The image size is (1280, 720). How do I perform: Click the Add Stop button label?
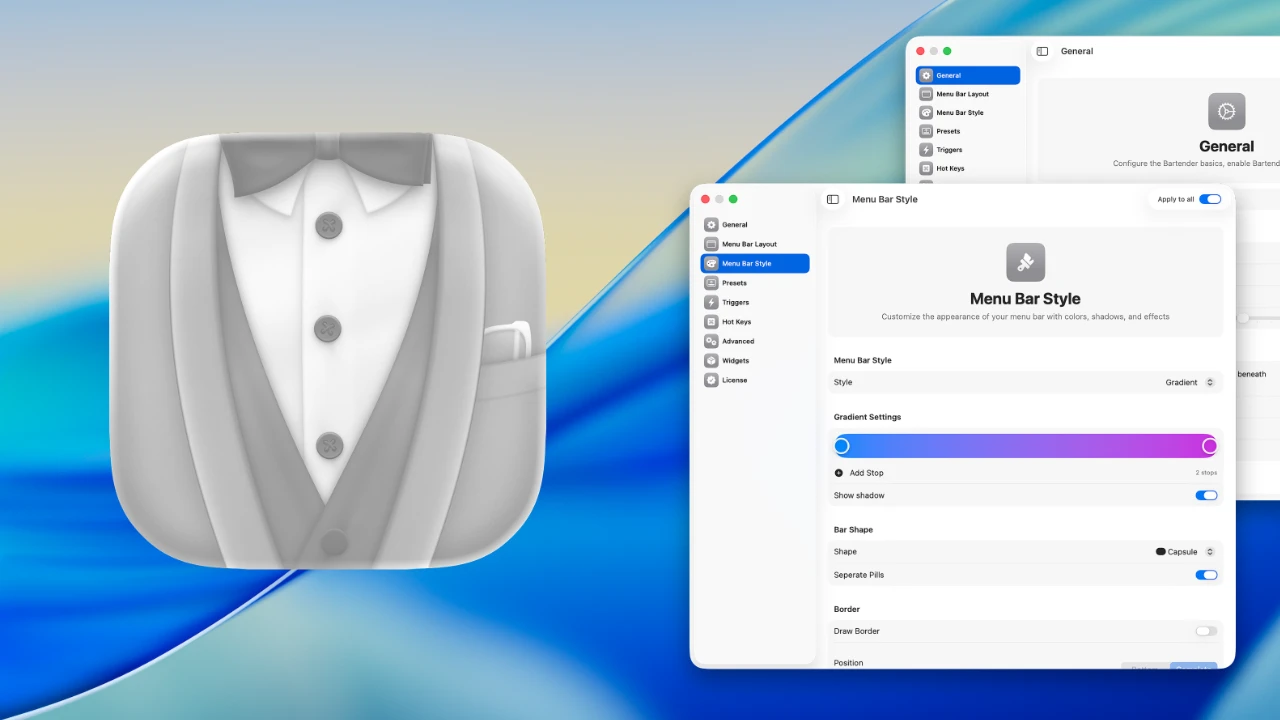point(866,473)
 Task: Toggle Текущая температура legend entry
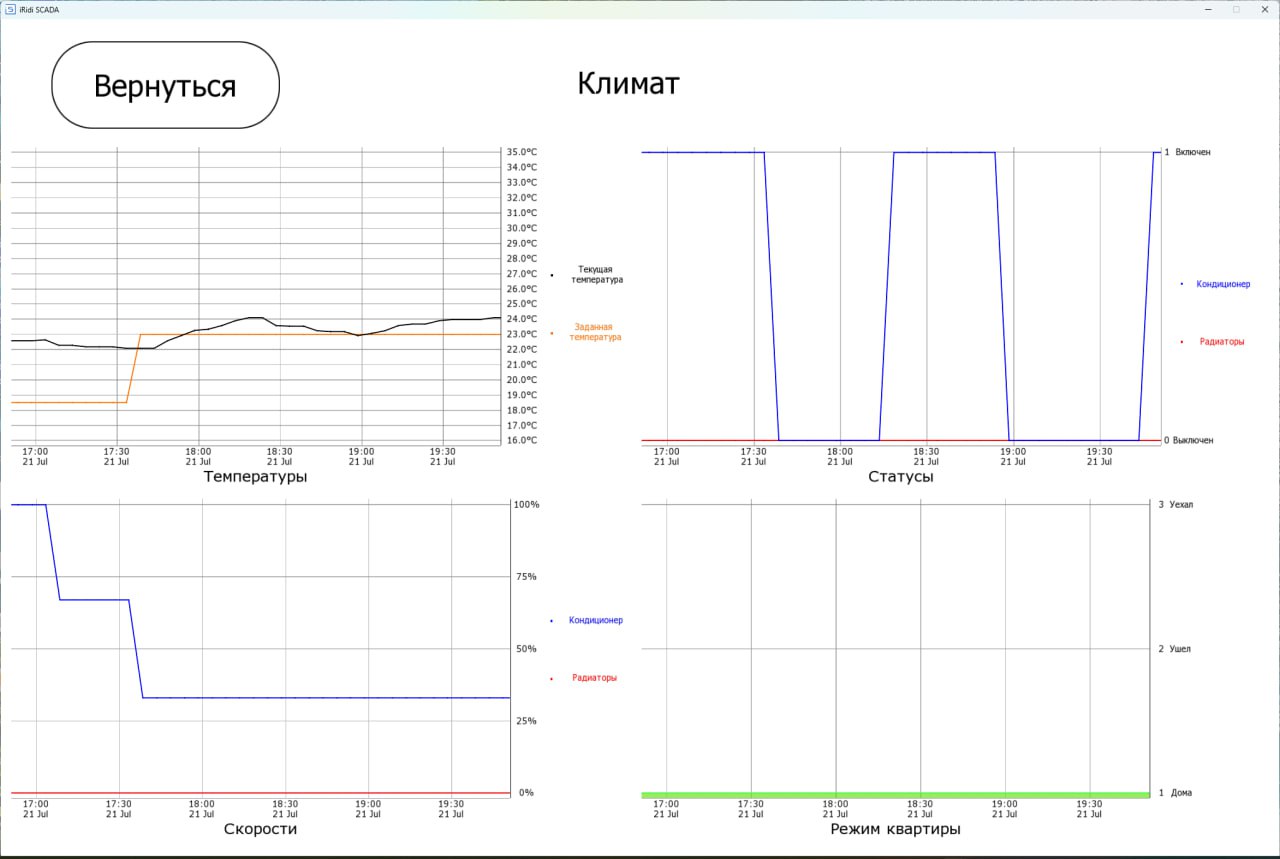tap(596, 275)
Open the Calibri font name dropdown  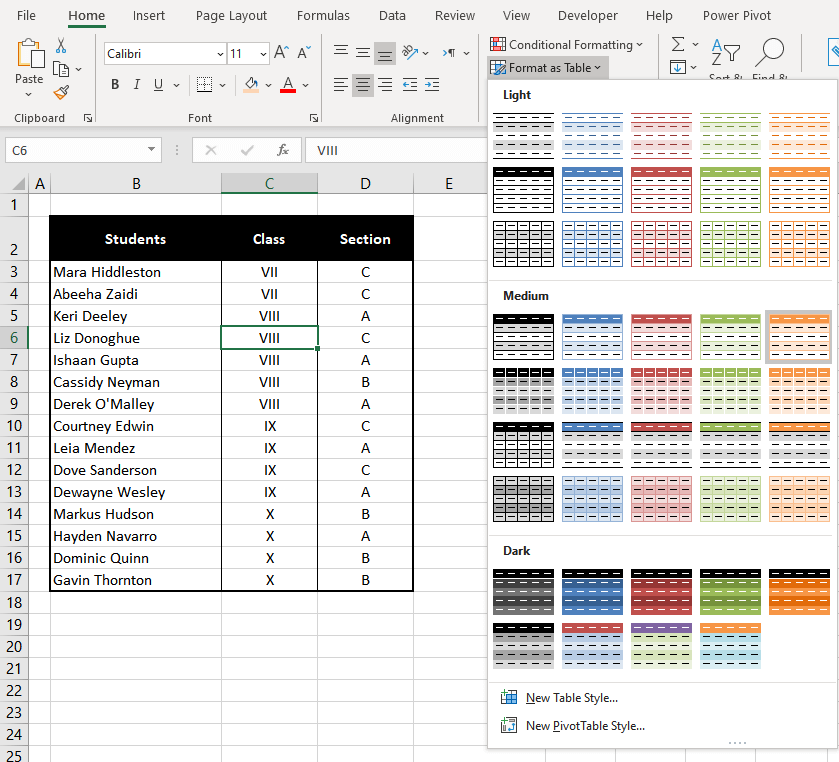(x=222, y=52)
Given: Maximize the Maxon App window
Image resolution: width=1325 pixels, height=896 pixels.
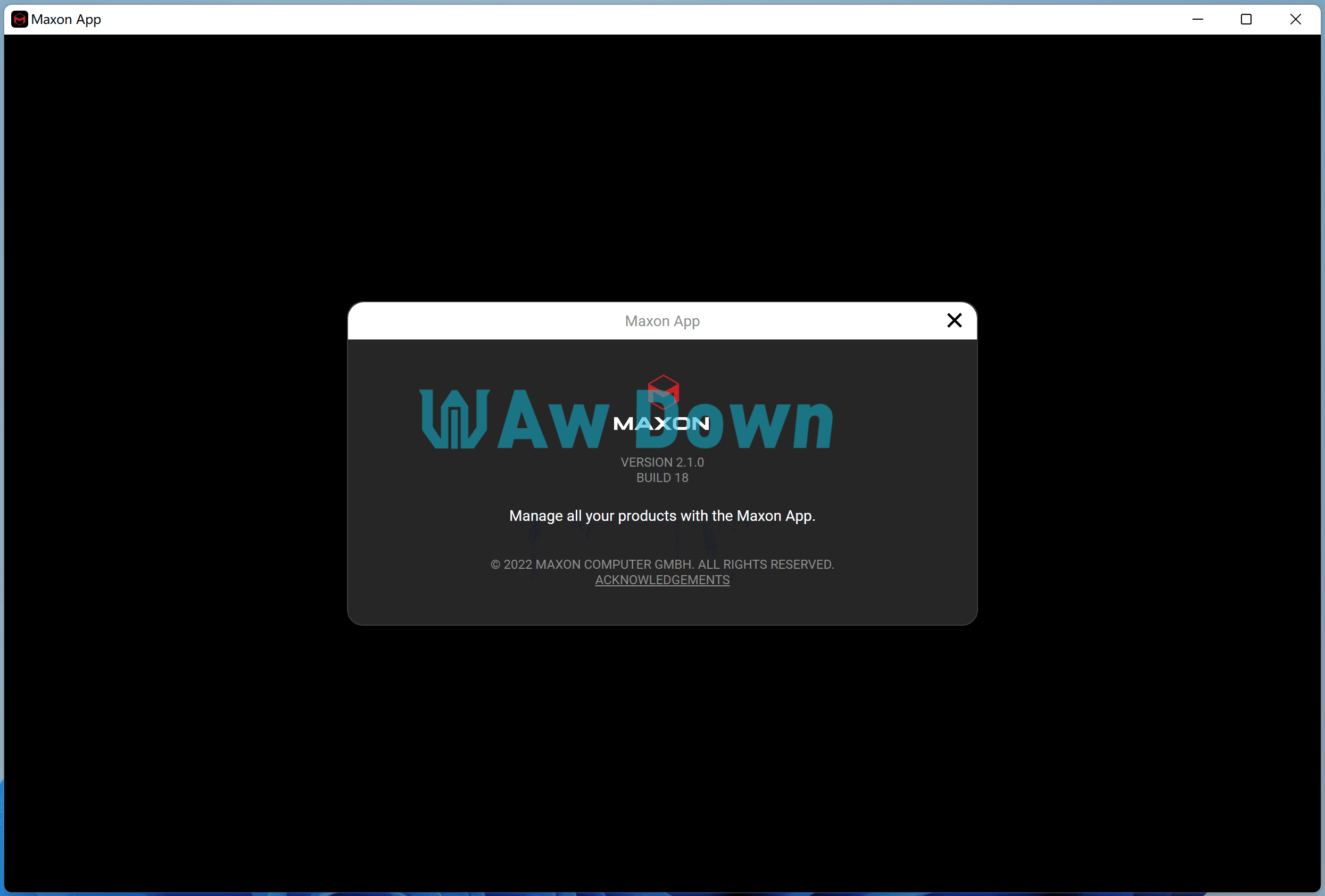Looking at the screenshot, I should (x=1246, y=19).
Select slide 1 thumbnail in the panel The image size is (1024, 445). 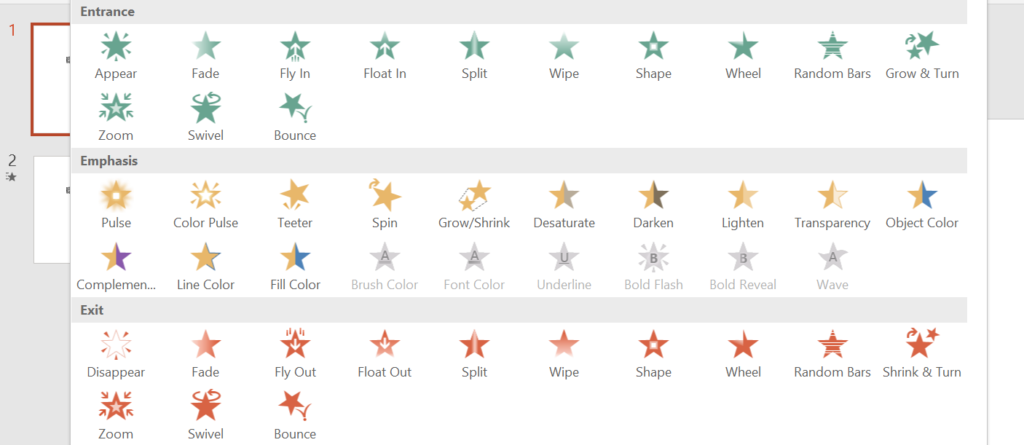pyautogui.click(x=51, y=79)
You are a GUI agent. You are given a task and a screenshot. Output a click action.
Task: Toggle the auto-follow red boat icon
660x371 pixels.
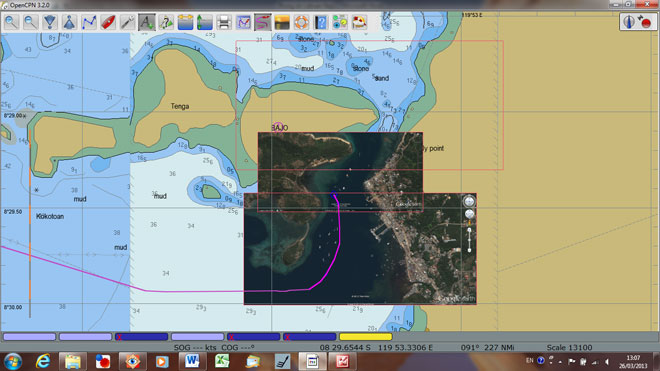point(108,22)
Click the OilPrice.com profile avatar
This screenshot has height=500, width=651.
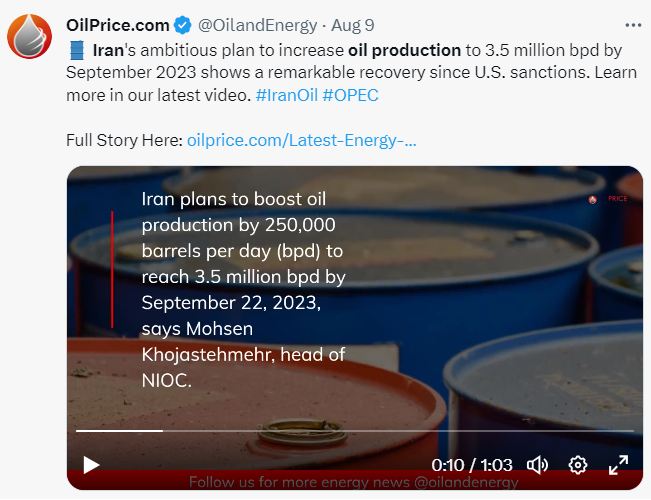(x=30, y=36)
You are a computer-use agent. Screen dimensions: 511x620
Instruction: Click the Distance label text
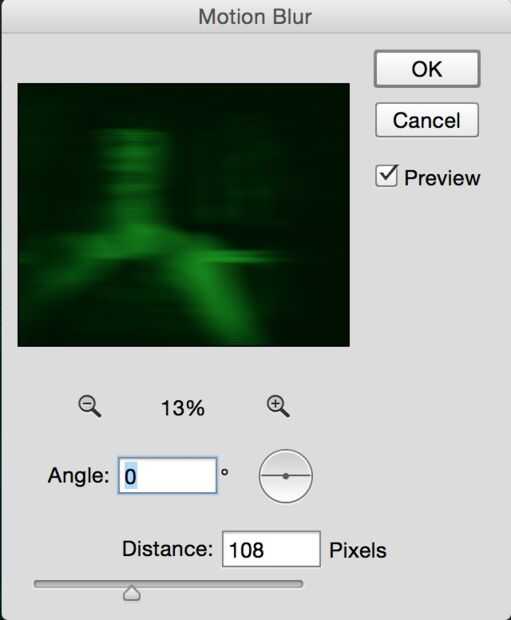167,549
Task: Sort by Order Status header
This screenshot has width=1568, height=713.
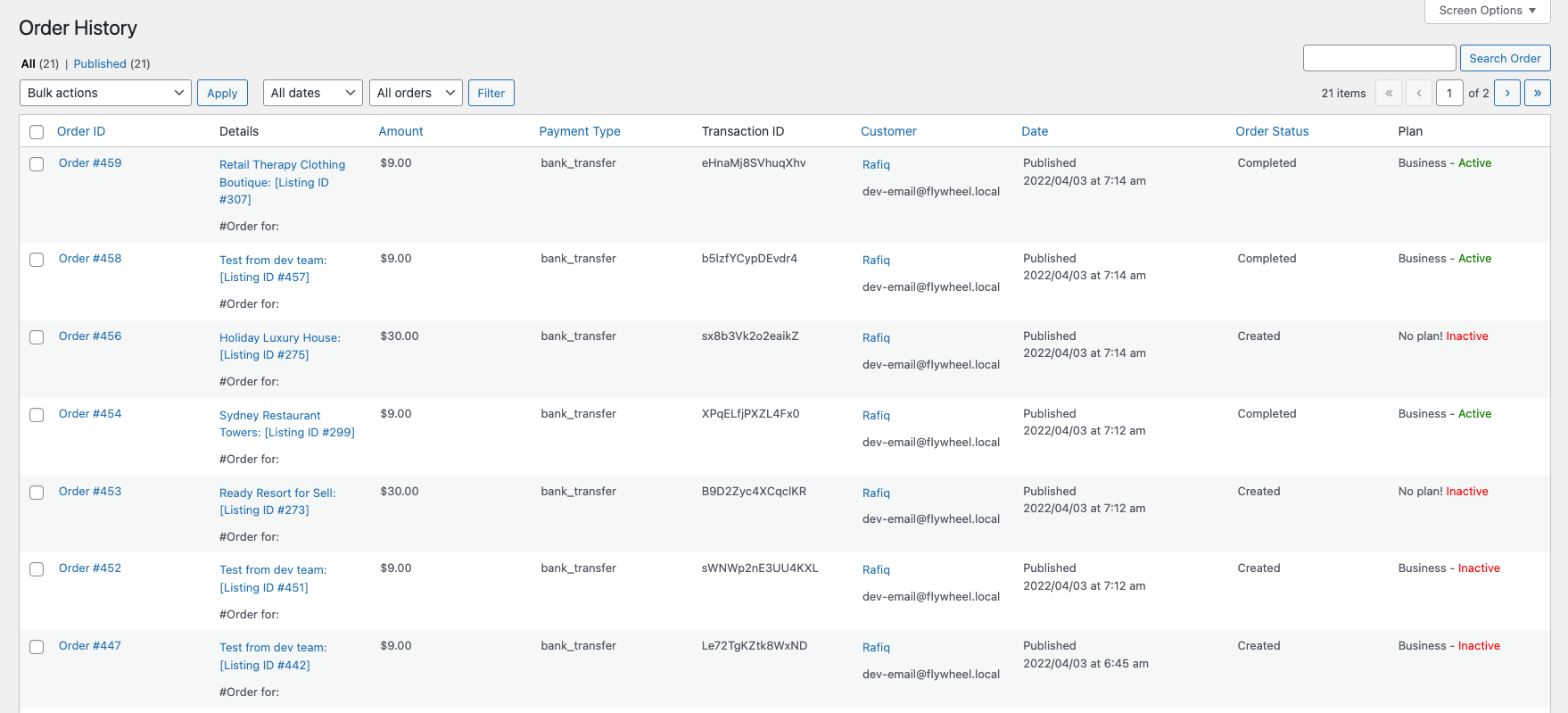Action: tap(1272, 131)
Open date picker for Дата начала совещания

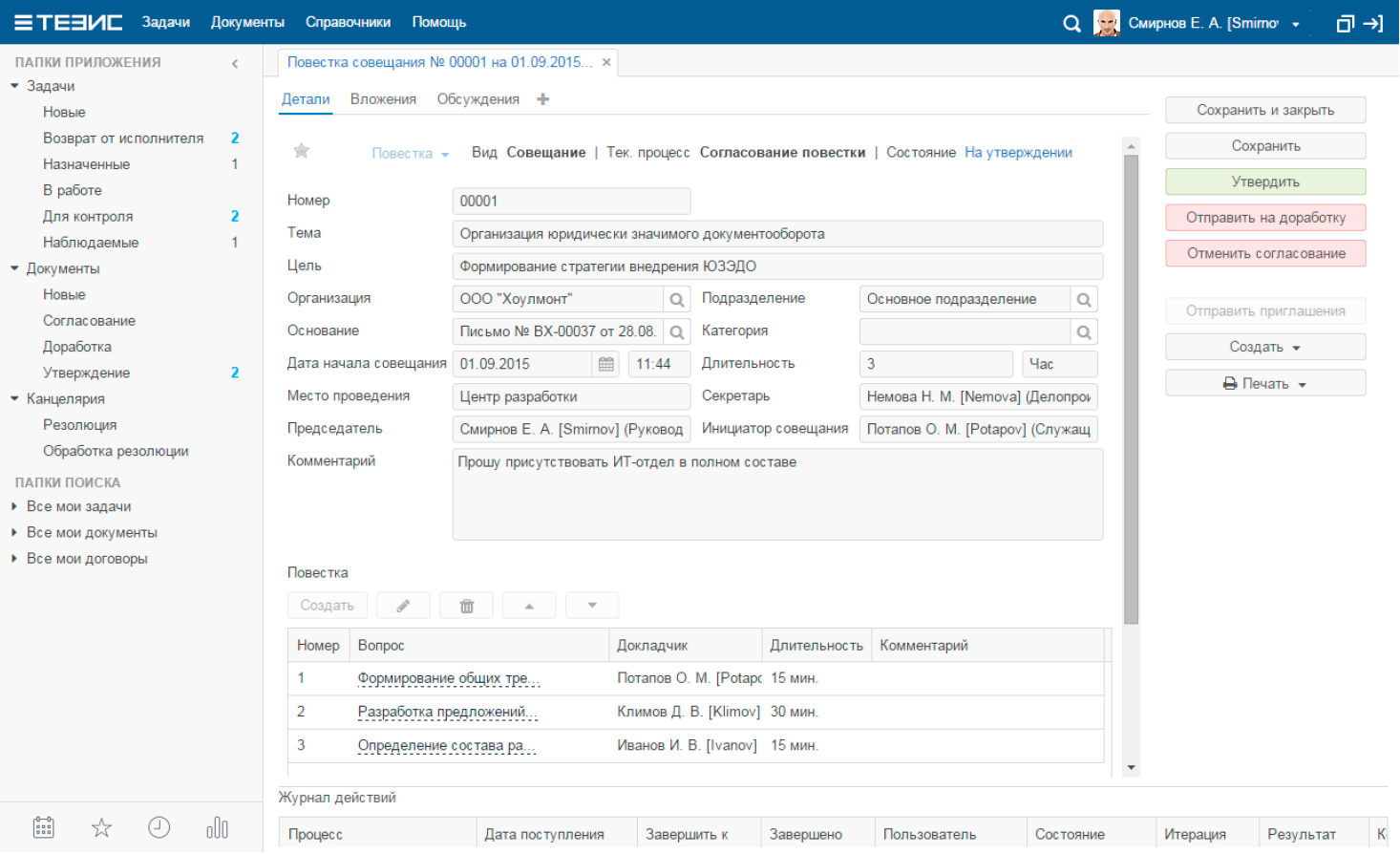[x=605, y=364]
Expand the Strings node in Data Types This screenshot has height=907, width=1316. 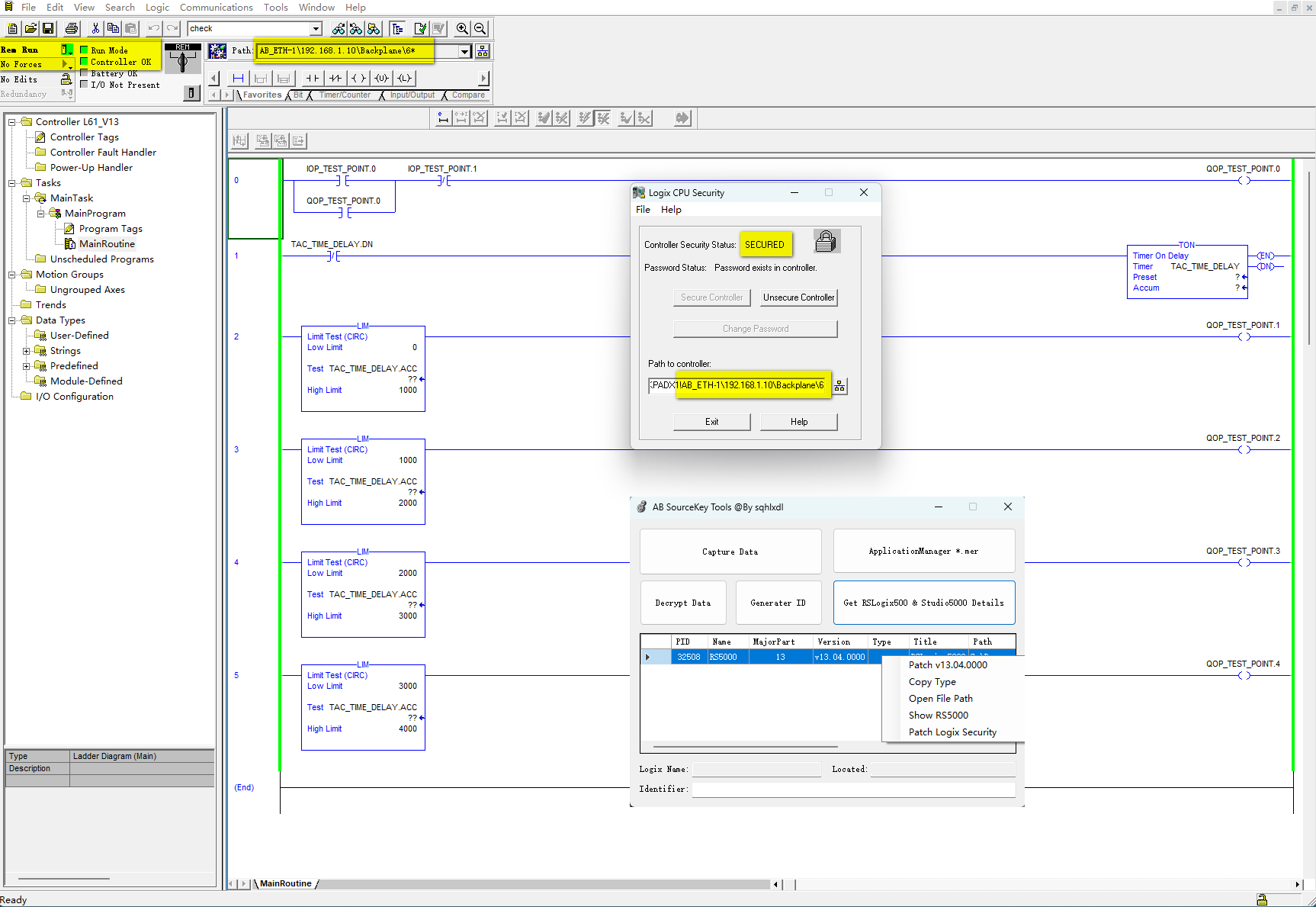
# # # # #
- [Instructions for the task]: Please put the lines of the items into a JSON list of strings, one string per line with blank lines left out, starting with the line that contains "Task: Sort by Order Status header" and going on through the end of the items. Leave the pictures out of the answer.

- [Written answer]:
[
  "Task: Sort by Order Status header",
  "This screenshot has width=1568, height=713.",
  "Action: tap(1272, 131)",
  "Open date picker for Дата начала совещания",
  "[x=605, y=364]",
  "Expand the Strings node in Data Types This screenshot has height=907, width=1316. "
]